Also, remember that installing any software counts as copying. Digital copies mean something different in our culture than copies did before computers. There are a lot of questions about how copyright should work in the digital age, because a lot of it doesn't seem to be that important anymore. Have you ever copied some code from GitHub or StackOverflow? Of course I do! Have you carefully reviewed the content license to ensure it can be used in your scenario? You should, but do you?
The New York Times’ case against OpenAI
Through the above introduction, we already have a general understanding of the form of artificial intelligence copyright dilemma; so, how do creators and the law deal with these problems? I think the most interesting such case (and there are many) is the one brought by the New York Times, because part of it deals exactly with what copying means, and other cases may not have done that.
As I mentioned above, the act of copying digital files is so common and normal that it's hard to imagine that forcing the copying of digital files (at least, without violating the other fair use tests of intent to distribute the exact file to the global public) would be Piracy. I think this is where we need to focus on the issue of generative AI—not just replication, but the impact on culture and markets.
Is generative AI really copying content? For example, training data input, training data output? The New York Times shows in its documentation that you can get verbatim text of New York Times articles from ChatGPT, with very specific prompts. Because the New York Times has a paywall (Translator's Note: a blocking system that prevents non-paying users from viewing web content), so if this situation is true, then this seems to be a clear violation of the fair use effect test. So far, OpenAI's response has been "yes, because you use a lot of sophisticated hints with ChatGPT, you can get such verbatim results." This surprised me: their argument was that generative AI sometimes produces verbatim copies of what it was trained on. But isn't this illegal? (Universal Music Group has filed a similar music-related case, arguing that the generative AI model Claude could copy the lyrics of copyrighted songs almost word for word.)
We ask the court to decide exactly how much of the copyrighted material is used and how it is used, which in this case will be a challenge! I tend to think that using data for training should not be an inherent problem, but the important question is how to use the model and what impact it will have.

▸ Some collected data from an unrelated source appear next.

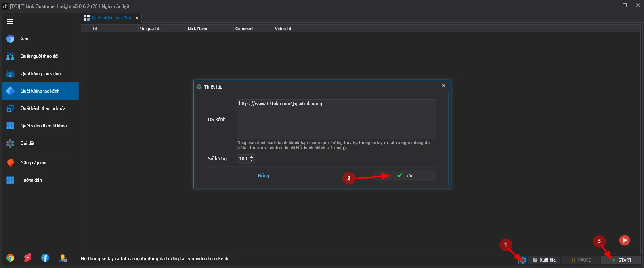Click the red play video button

tap(624, 240)
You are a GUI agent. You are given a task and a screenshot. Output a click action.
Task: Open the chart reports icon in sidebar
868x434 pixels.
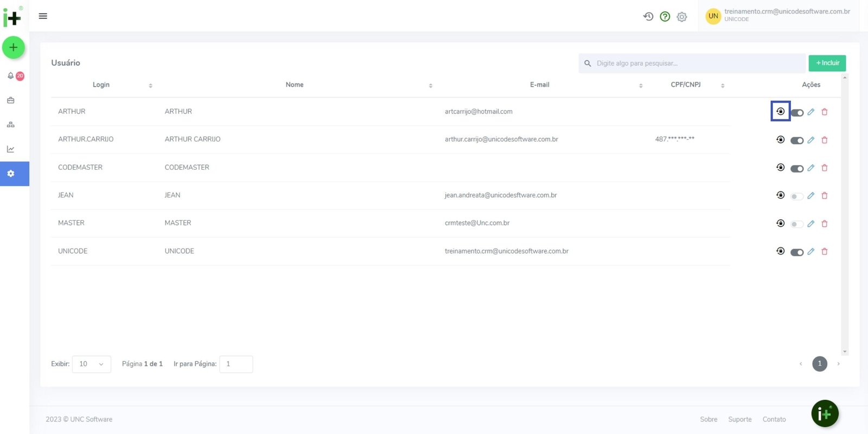10,149
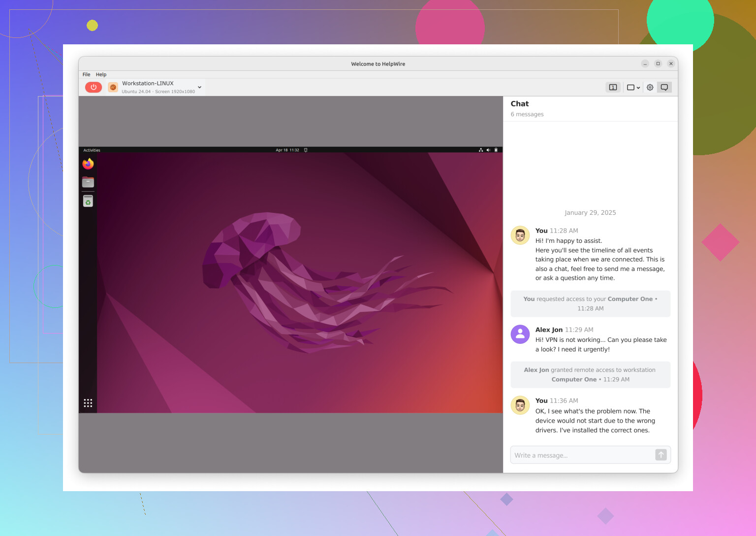Viewport: 756px width, 536px height.
Task: Click the monitor number 1 icon
Action: 613,87
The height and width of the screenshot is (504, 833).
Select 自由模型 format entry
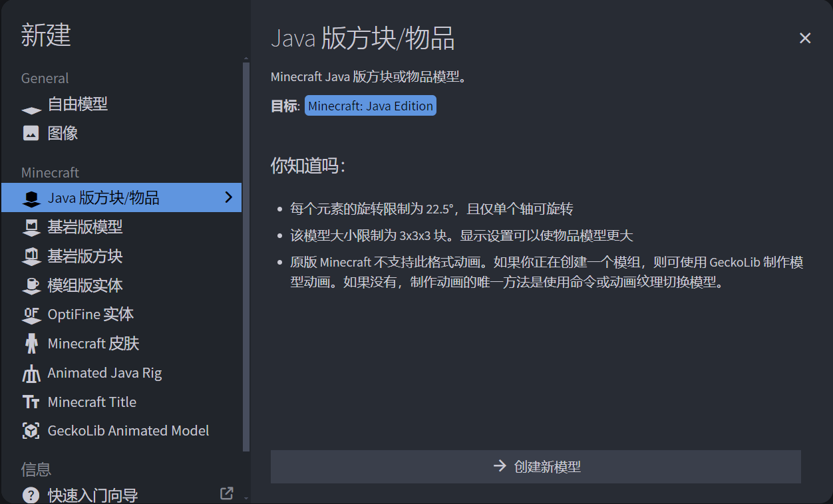click(x=78, y=104)
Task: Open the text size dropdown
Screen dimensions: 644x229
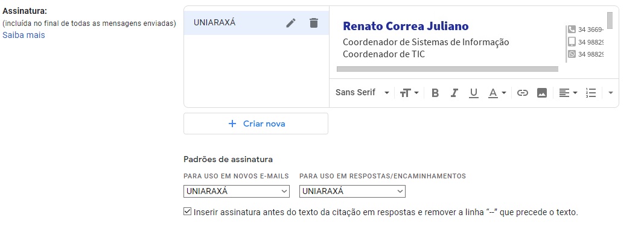Action: (409, 93)
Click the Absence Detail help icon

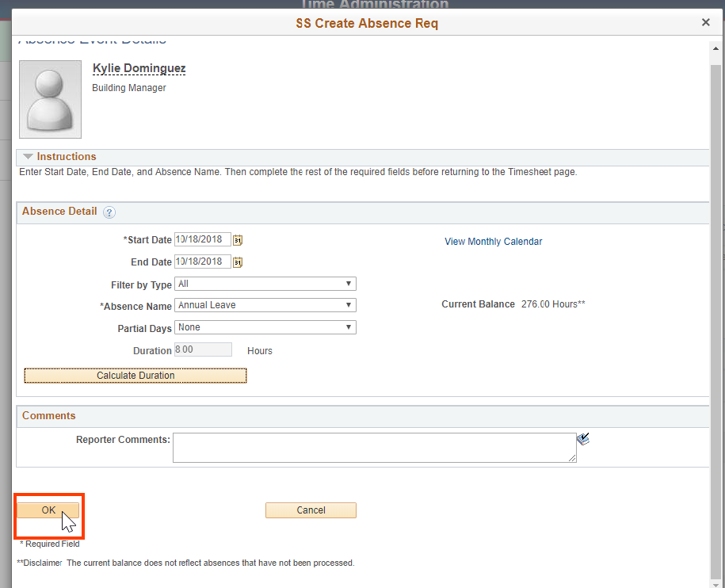point(109,212)
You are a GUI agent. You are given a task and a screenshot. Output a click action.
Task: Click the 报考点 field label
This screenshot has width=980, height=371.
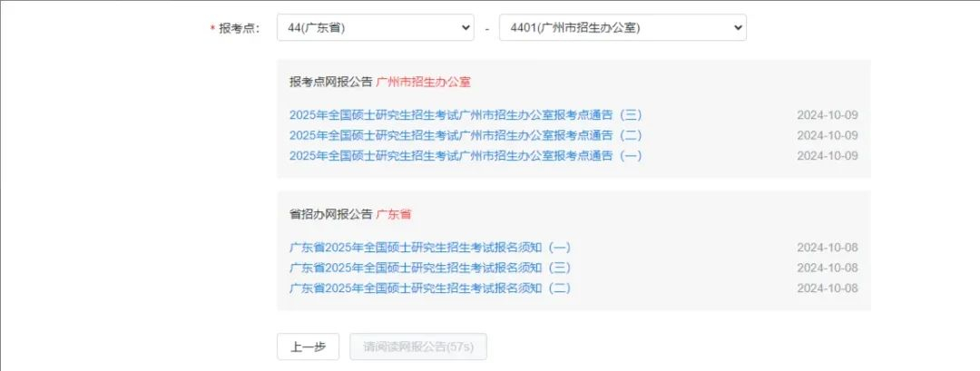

We tend to think of fair use as a step, like quoting a passage from your article. Our system has a set of legal ideas that are well prepared for this situation. But in generative AI, it's more like two steps. To say that copyright is being violated, in my opinion, if the content is used for training, then it must also be retrieved from the final model in a way that usurps the market for the original material. I don't think AI systems are yet able to distinguish the amount of input content used versus the amount that can be literally extracted as output. However, is this really the case with ChatGPT? We'll be interested to see what the courts think about these issues.
DMCA
There is another interesting angle to these questions, and that is whether the DMCA (Digital Millennium Copyright Act) is relevant. You may be familiar with this law because it has been used for decades to force social media platforms to remove music and movie files that were posted without the copyright holder's authorization. The law is based on the idea that you can "crack down" on copyright infringers, removing content one piece at a time. However, when it comes to the training data set, this obviously doesn't work - you need to retrain the entire model, which in the case of most generative AI comes at a high cost, either by removing one from the training data or Multiple problematic files. In theory, you could still use the DMCA to force the removal of the model in question's output from the site, but proving which model produced the item would be a challenge. But, on the other hand this doesn't make input + output the key to infringement as I've described.
power issues
If any of these actions actually infringe copyright, the courts still have to decide what to do. In a sense, a lot of people think generative AI is "too big to fail" - they can't do away with the practices that got us here because everyone loves ChatGPT, right? Generative AI (we are told) will revolutionize almost every industry!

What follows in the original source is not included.